- Given instruction 1
According to the passage on compiling C/C++ to WebAssembly, how large is each page of WebAssembly memory?

- Passage
● ● ● ●

Blogs

Compile C/C++ to WebAssembly

Nearly a year ago

WebAssembly (WASM) has emerged as a powerful tool that extends the capabilities of web browsers beyond what JavaScript can offer. It enables the execution of code written in low-level languages such as C, C++, and Rust, directly in the browser, bringing performance close to native speed. This blog post explores compiling low-level languages into WebAssembly, focusing on tools such as Emscripten and LLVM.

WebAssembly's purpose lies in its name: it provides a binary instruction format for a stack-based virtual machine, which can run in web browsers. Combining low-level languages with WebAssembly allows developers to create more performant web applications, use existing libraries, and port legacy codebases to the web.

Tools Used

Emscripten

Emscripten acts as a bridge, transforming code written in C/C++ into WebAssembly. It consists of two main parts: Emscripten itself and emsdk. Emscripten provides various header files that can be included in low-level code to enable the utilization of Web APIs. The emsdk (Emscripten SDK) manages the tools and libraries required for Emscripten to function properly, offering scripts for compiling C/C++ programs into WebAssembly.

LLVM

LLVM (Low-Level Virtual Machine) is an essential tool in the compilation process. It enables the creation of intermediaries and final output code. The compilation process involves two main steps: front-end and back-end. The front-end step converts C/C++ code into intermediate code using Clang (a compiler front-end for the C family of languages), and the back-end step involves optimizing this intermediate code and compiling it into WebAssembly using LLVM.

Key WebAssembly Concepts

Modules

A WebAssembly module contains the compiled code from low-level languages. It is represented as a .wasm file that browsers can execute.

Memory

WebAssembly memory is a linear memory that can be accessed by both WebAssembly code and JavaScript. It operates in units called pages, each equivalent to 64 KB. JavaScript typed arrays provide a mechanism to read and write raw binary data from this memory.

● ● ● ●

- Source records
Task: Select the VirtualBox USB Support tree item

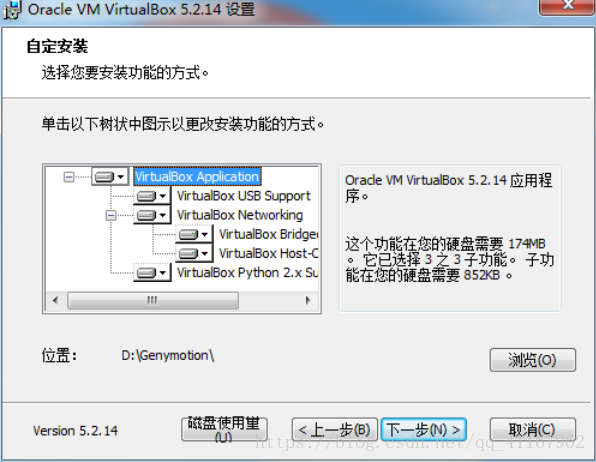Action: [x=244, y=196]
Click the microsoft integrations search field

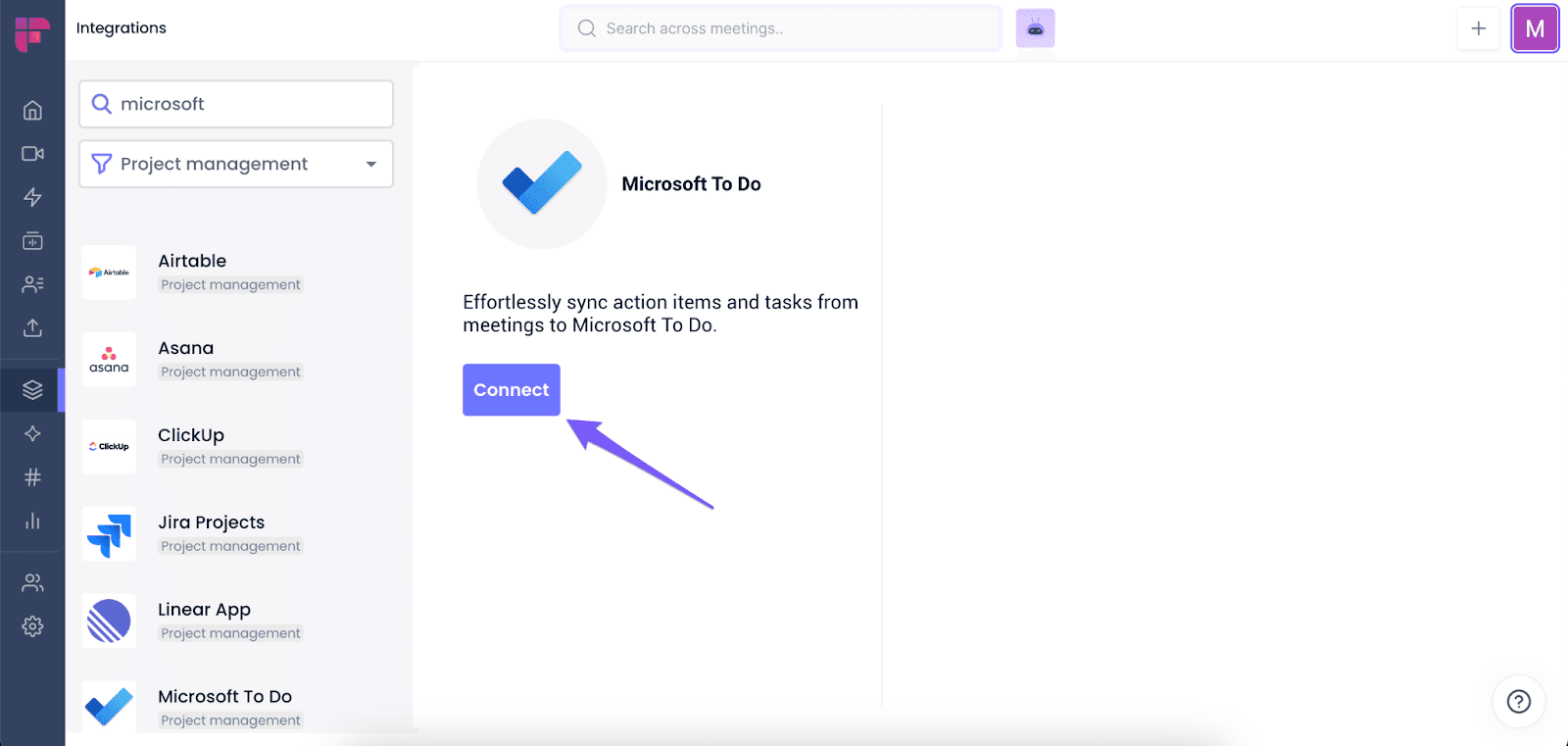point(236,104)
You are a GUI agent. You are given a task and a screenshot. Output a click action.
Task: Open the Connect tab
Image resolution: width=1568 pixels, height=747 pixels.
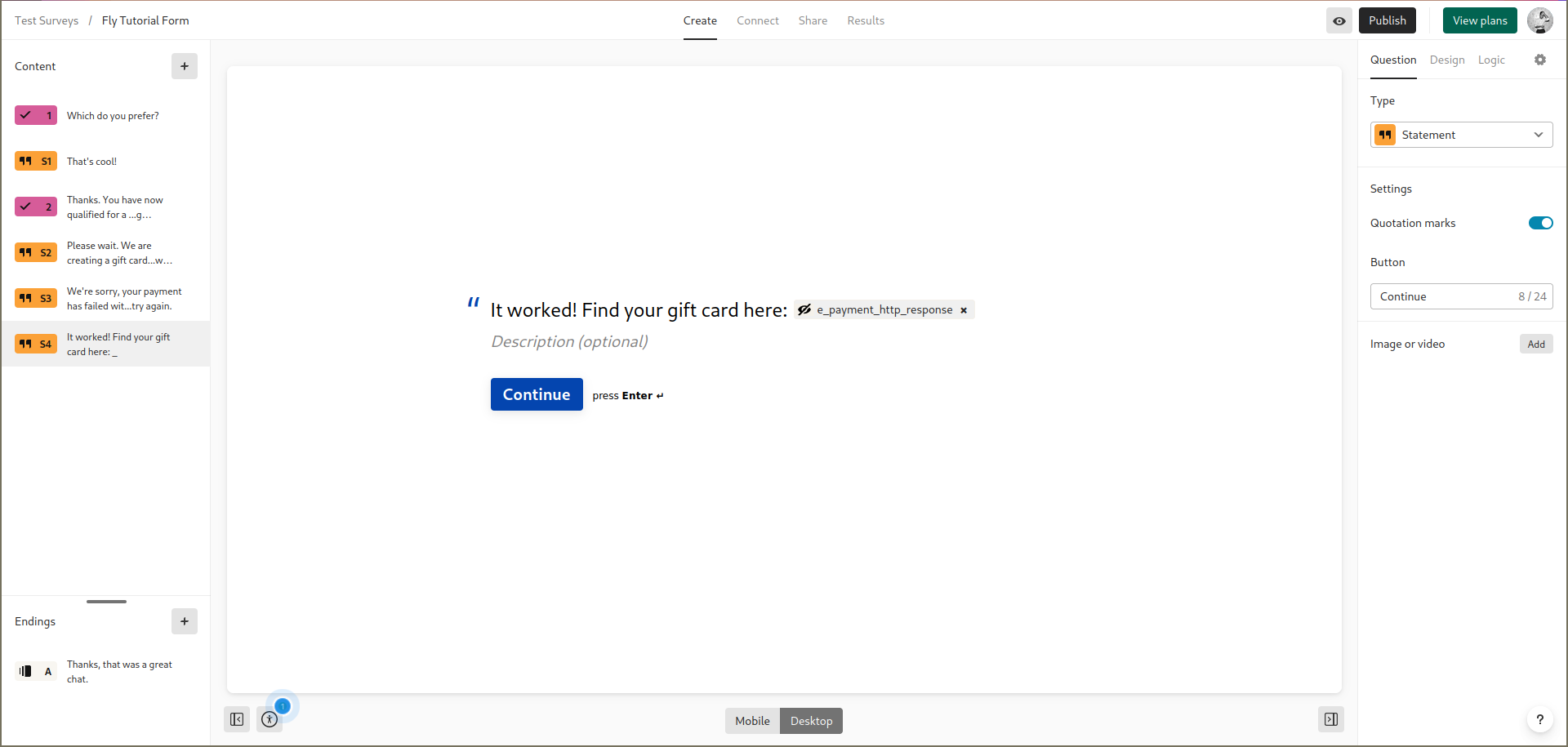758,20
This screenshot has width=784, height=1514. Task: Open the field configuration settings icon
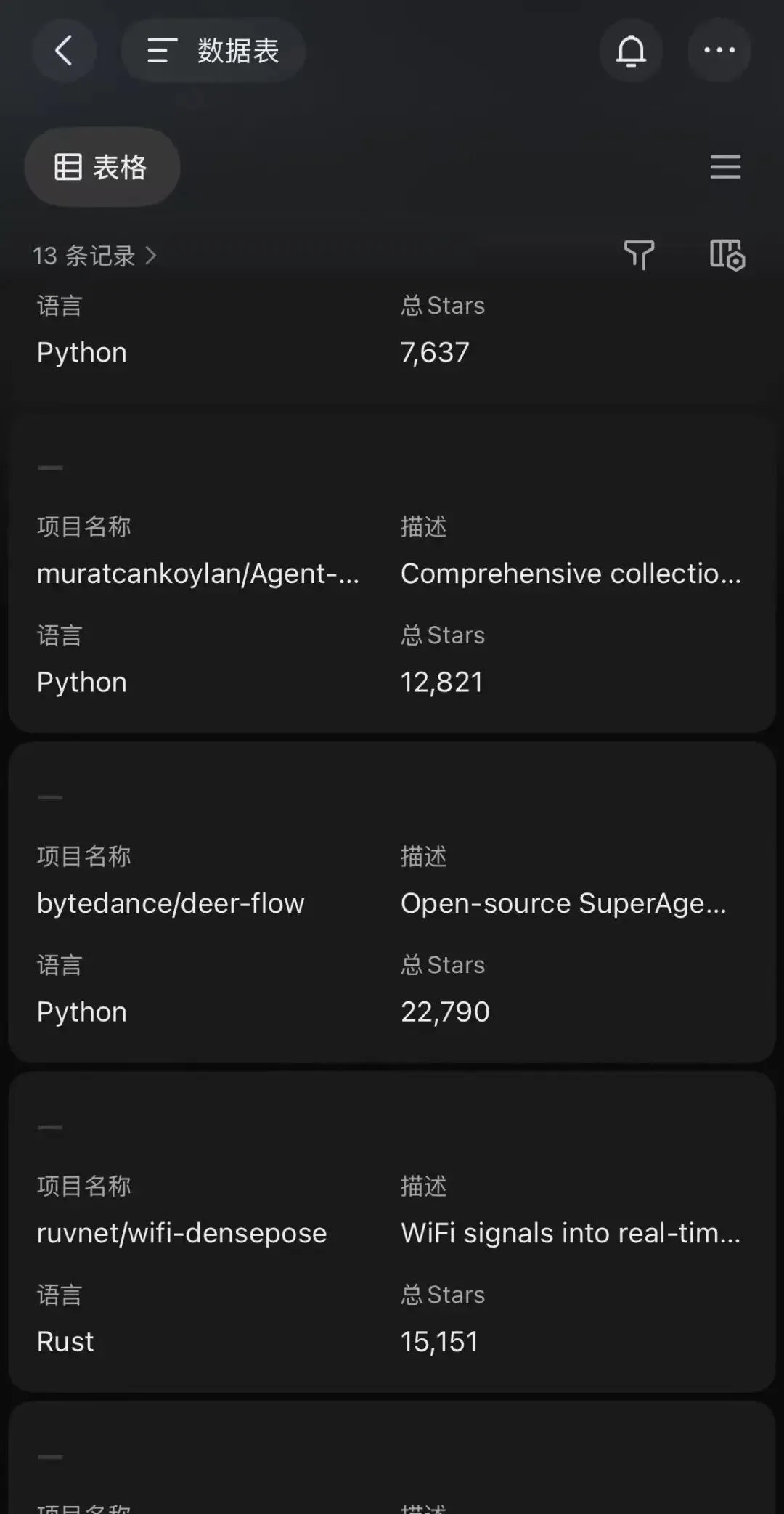click(x=727, y=255)
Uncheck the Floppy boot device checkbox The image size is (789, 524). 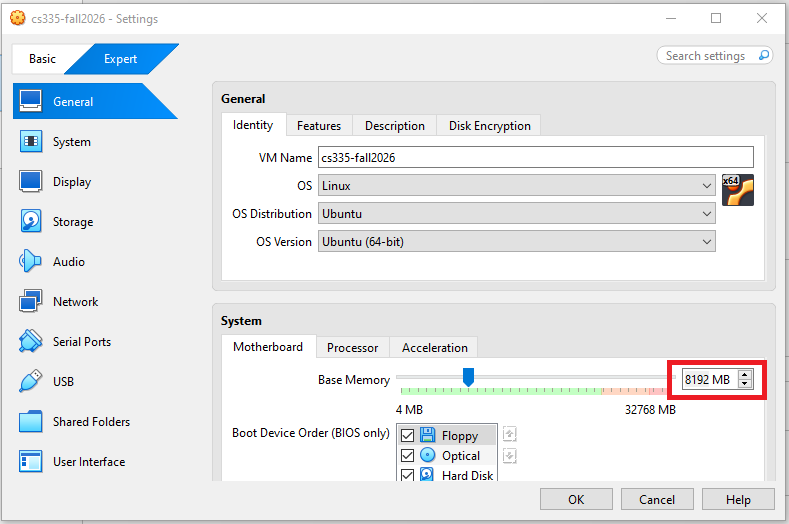pyautogui.click(x=407, y=436)
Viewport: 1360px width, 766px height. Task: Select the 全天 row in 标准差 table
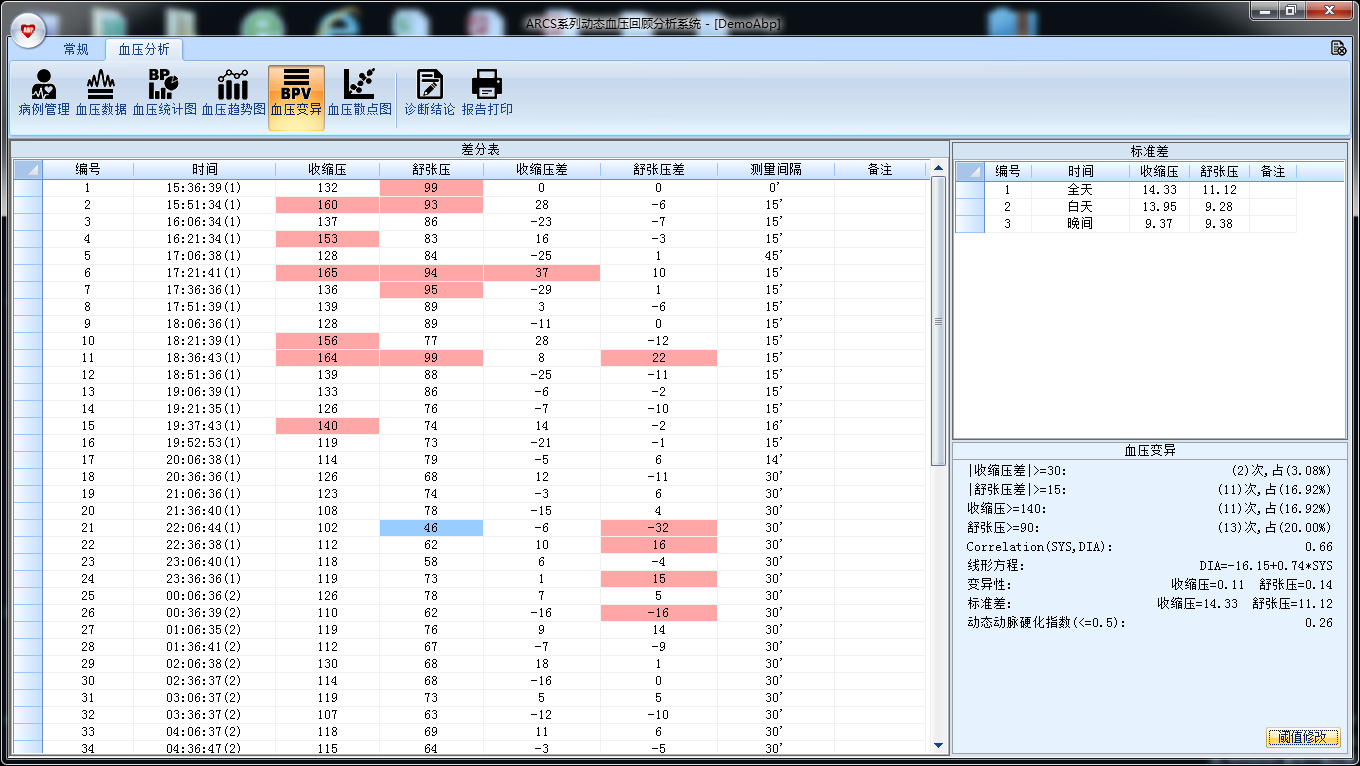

● ● ● ●

- Given instruction 2
In the records, starting at the line containing "You are a GUI" and ending at the line containing "click(x=727, y=255)", swap "screenshot" for "screen capture" and reproduce only those lines, otherwise unchanged. Leave the pictures out.

- Full solution 1
64 KB.

- Full solution 2
You are a GUI agent. You are given a task and a screen capture. Output a click action.
Task: Open the Connect tab
Image resolution: width=1568 pixels, height=747 pixels.
758,20
This screen capture has width=784, height=1514. Task: Open the field configuration settings icon
click(x=727, y=255)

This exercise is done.